Work to complete –
In the material below, the required lines run from the one containing "Task: Open Mindjet" through the one containing "Screen dimensions: 1920x1080". Copy those lines exactly, ends included, and nothing else.

Material for the task –
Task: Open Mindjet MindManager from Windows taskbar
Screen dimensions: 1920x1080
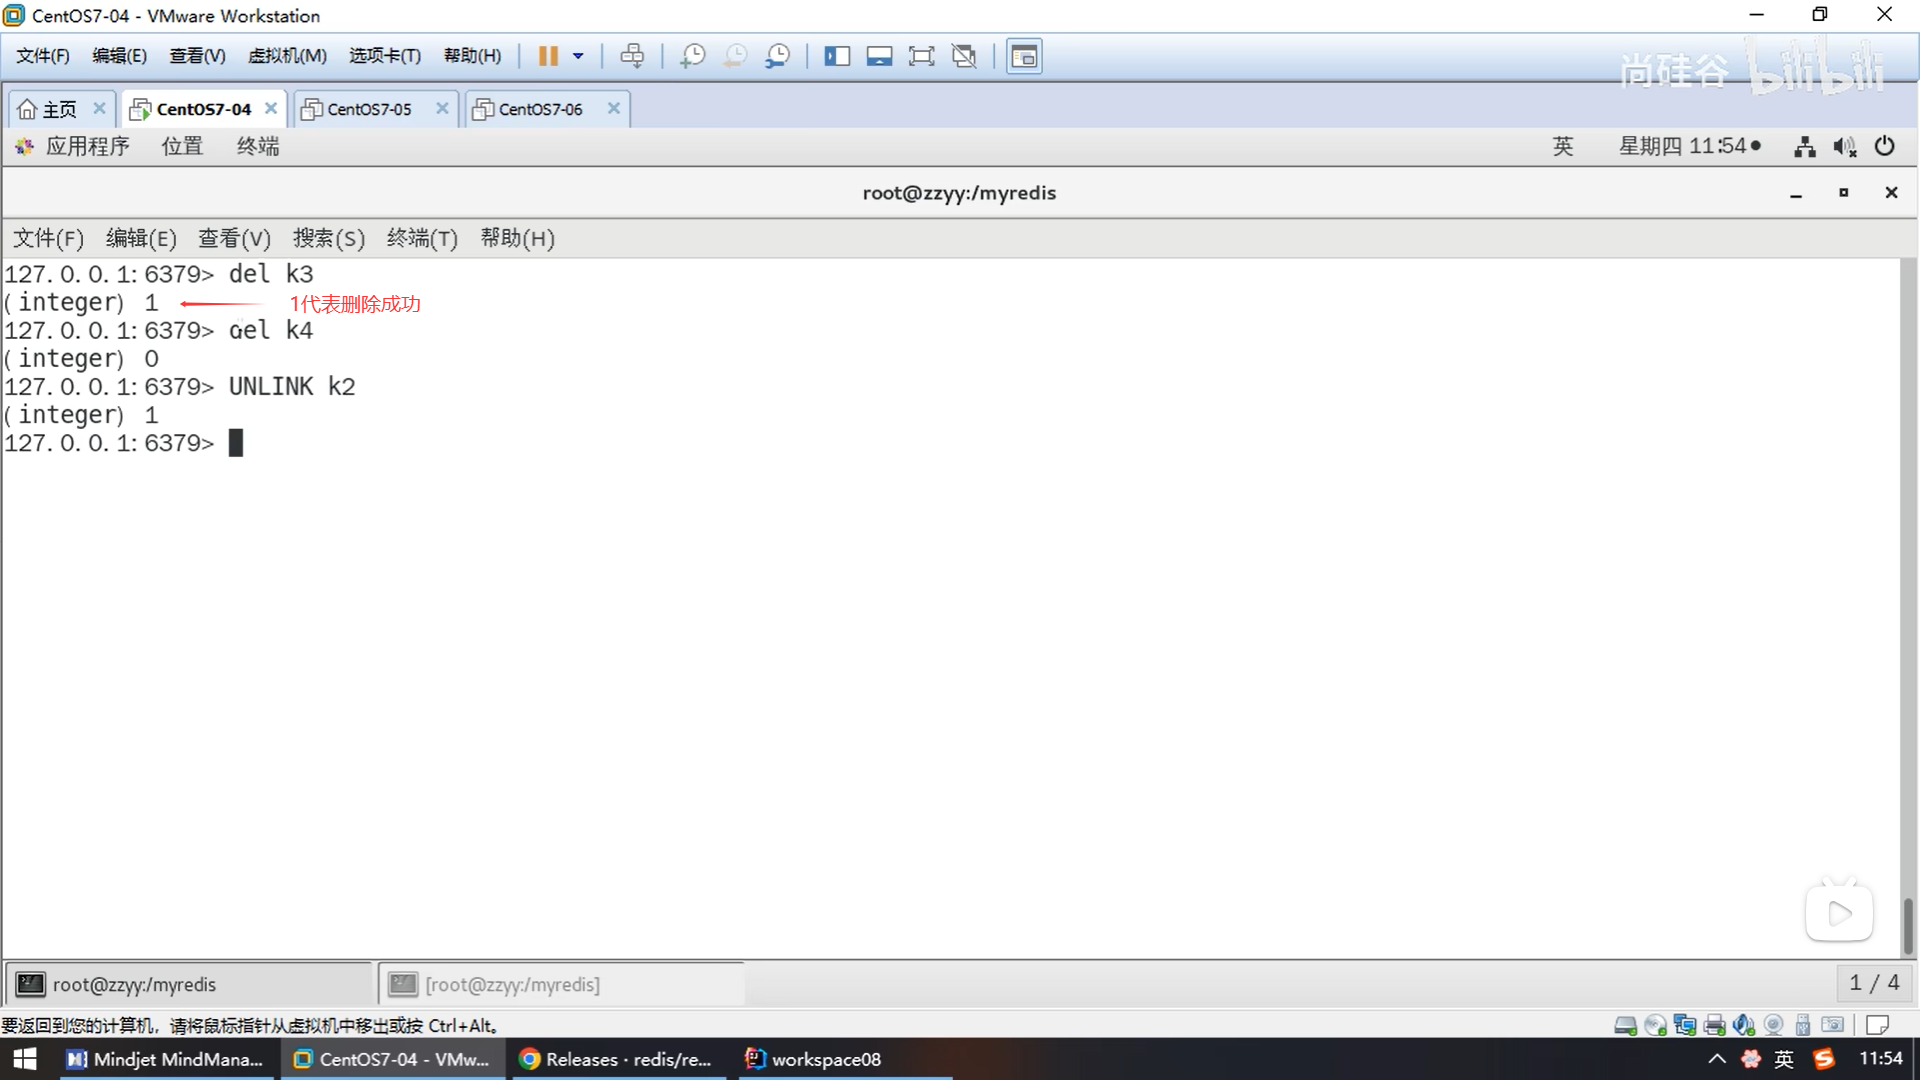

...

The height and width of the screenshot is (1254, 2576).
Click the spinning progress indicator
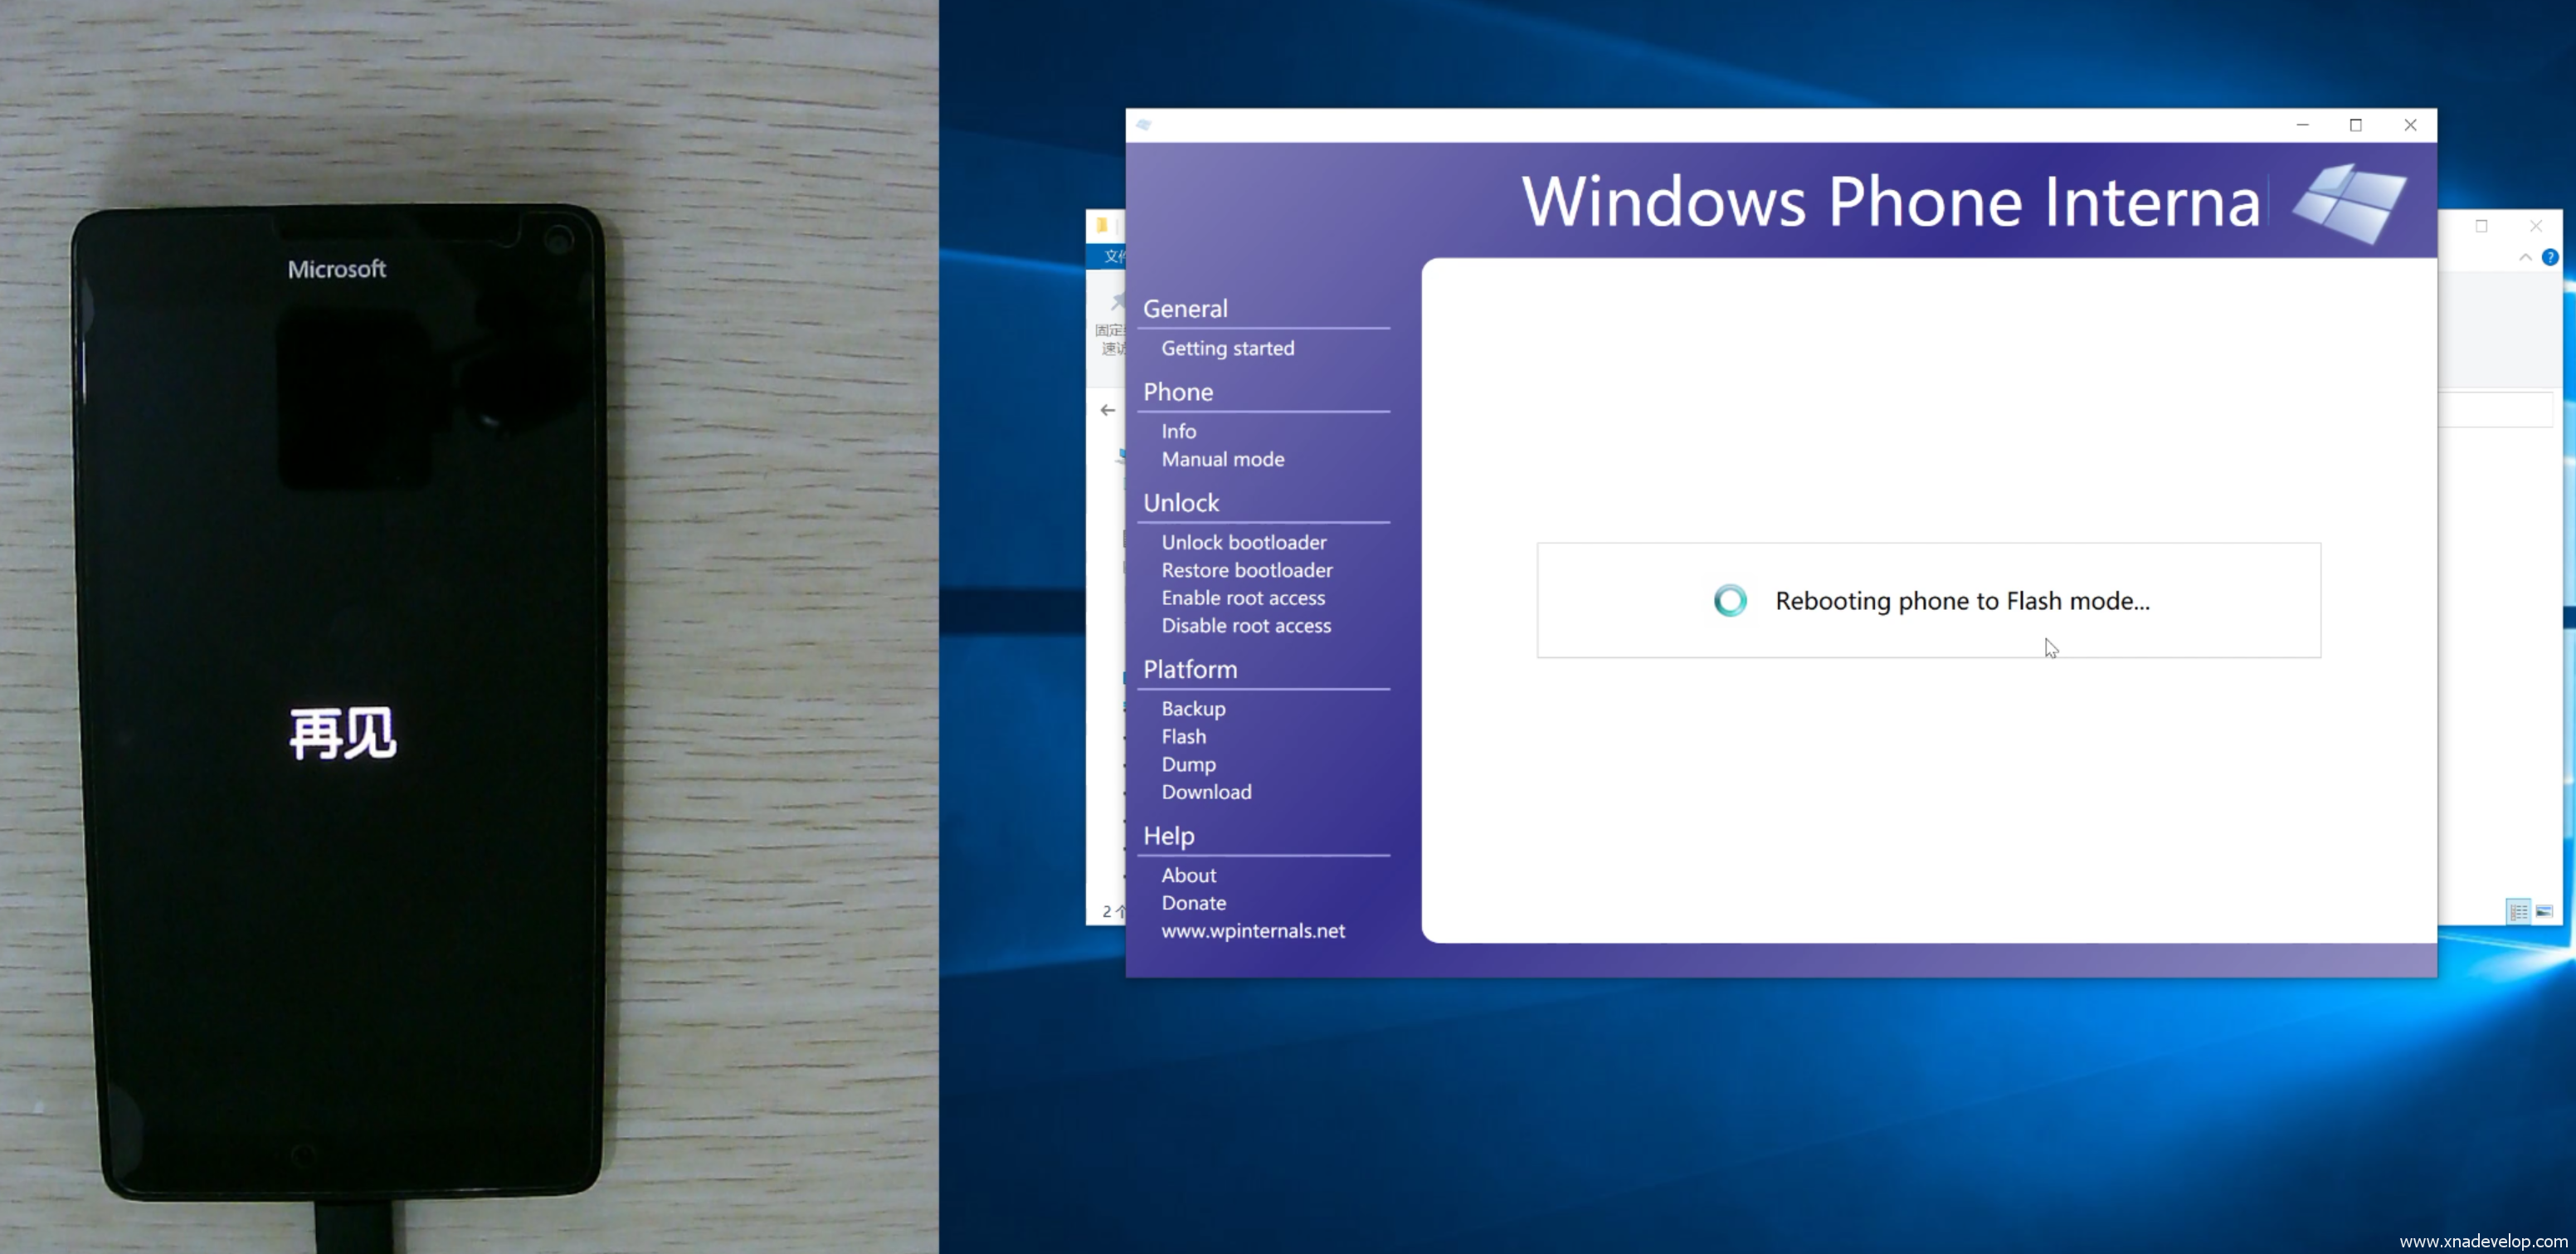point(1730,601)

Task response –
Task: Open Mindjet MindManager from Windows taskbar
Screen dimensions: 1920x1080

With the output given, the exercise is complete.